Laut Chomsky wird jeder Satz, bevor er formuliert wird, als Tiefenstruktur unserer Psyche konzipiert. Chomsky ist der Ansicht, dass ein Satz in den verschiedenen natürlichen Sprachen - tiefenpsychologisch gesehen - die gleiche Struktur hat: Danach würden Unterschiede im Sprachaufbau erst in dem Moment generiert, wo ein Satz an die Oberfläche gelangt und vom psychischen ins linguistische Phänomen übergeht.

Damit postuliert Chomskys Theorie die Existenz von elementaren und universalen Begriffskonstruktionen, die allen Menschen gemeinsam sind. Eine interlinguistische Übersetzung (doch auch die intralinguistische Übersetzung) ist folglich laut Chomsky immer möglich, da die logischen Schemata, die den natürlichen Sprachen zugrunde liegen, aus einheitlichen Konstanten bestehen: Denn die tiefenpsychologische Struktur bleibt die gleiche, sie wird nur auf eine andere Weise aktualisiert, wenn sie in eine andere Sprache übertragen wird2.

In der eigentlichen Linguistik stieß diese Theorie nicht immer auf Zustimmung, sie hat jedoch Konsequenzen für die übersetzungswissenschaftliche Betrachtung, die hier – ohne auf o. e. Kontroversen einzugehen - erörtert werden sollen.

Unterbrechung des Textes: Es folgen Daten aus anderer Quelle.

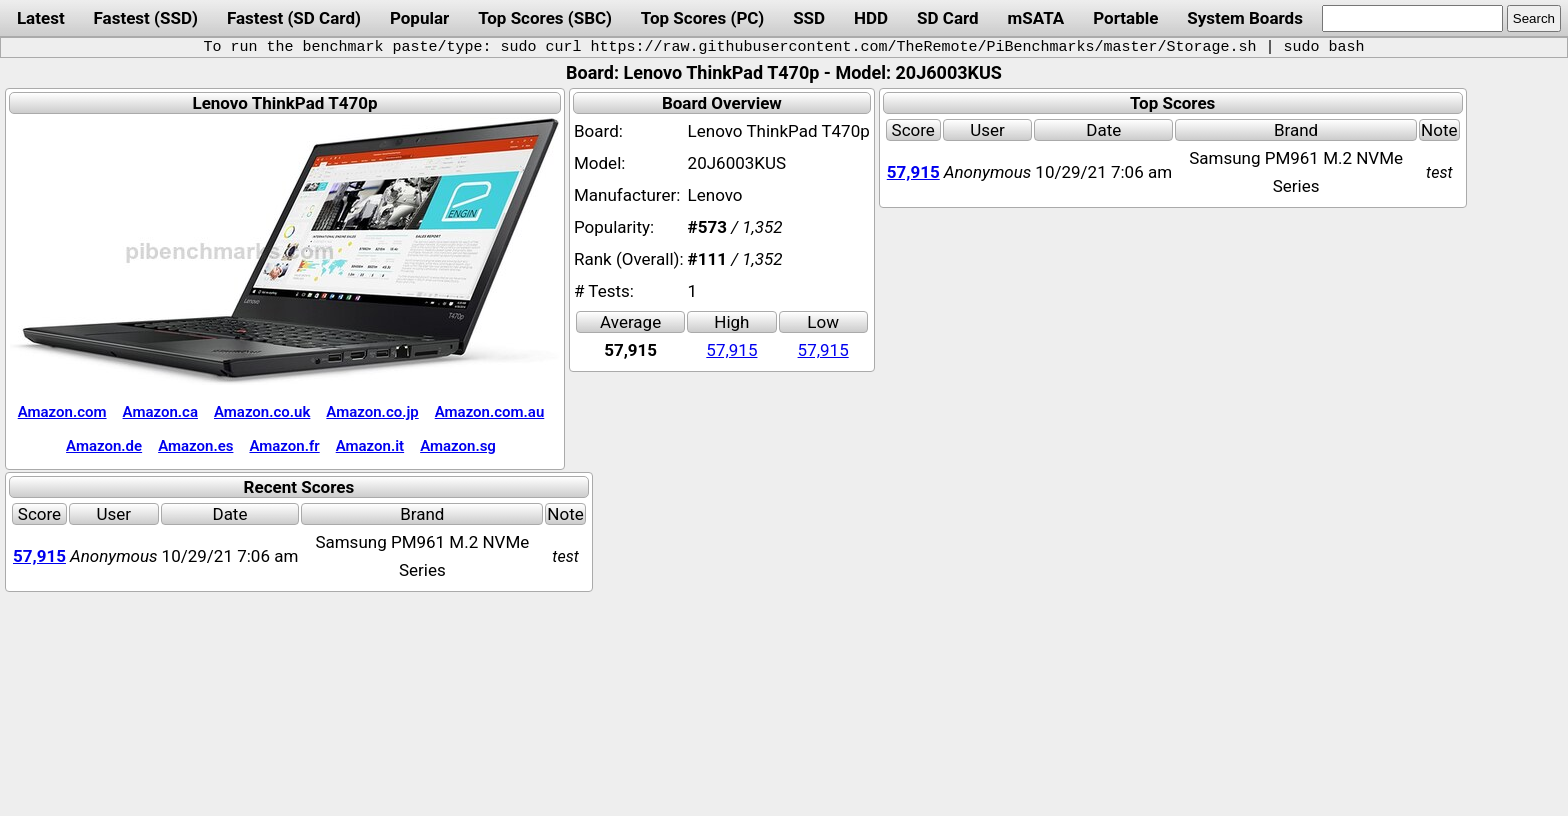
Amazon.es (195, 446)
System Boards (1245, 18)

Chomskys Auffassung impliziert die Trennung zwischen Stilebene und Information. Aus den "tiefenpsychologischen Strukturen" stammen die Informationen, während der Modus, in dem diese Informationen zum Ausdruck gebracht werden, als sekundär betrachtet wird und dem Kreis der formalen Zeichen zuzurechnen ist3.

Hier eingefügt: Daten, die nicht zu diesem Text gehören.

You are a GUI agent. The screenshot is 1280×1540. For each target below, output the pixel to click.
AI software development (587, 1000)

Bezogen auf Hjelmslevs Unterscheidung zwischen Ausdrucks- und Inhaltsebene, würde dies bedeuten, dass die Übersetzung auf der Inhaltsebene nach Chomsky immer möglich ist, während die Ausdrucksebene zu einer Art Begleiterscheinung wird. Bei dieser Konzeption wird literarische Übersetzung in jeder Form von Vornherein ausgeklammert; im weiteren Sinne ist jedoch auch die Übersetzung anderer konnotativer Texte schlechthin betroffen, selbst wenn diese nicht als Literatur im eigentlichen Sinne gelten können. Denn in einem konnotativen Text ist die Dominante vorwiegend an das geknüpft, was Chomsky als Oberflächenstruktur bezeichnet, während die Tiefenstruktur in den Hintergrund tritt. Dies entspräche der Aussage, dass Übersetzbarkeit laut Chomsky nur auf jene Texte zutrifft, die Eco als «geschlossene» Texte begreift, Texte, die nur eine einzige Interpretation zulassen und keine Konnotation haben. Mit anderen Worten, eine Minderheit der real existierenden Texte.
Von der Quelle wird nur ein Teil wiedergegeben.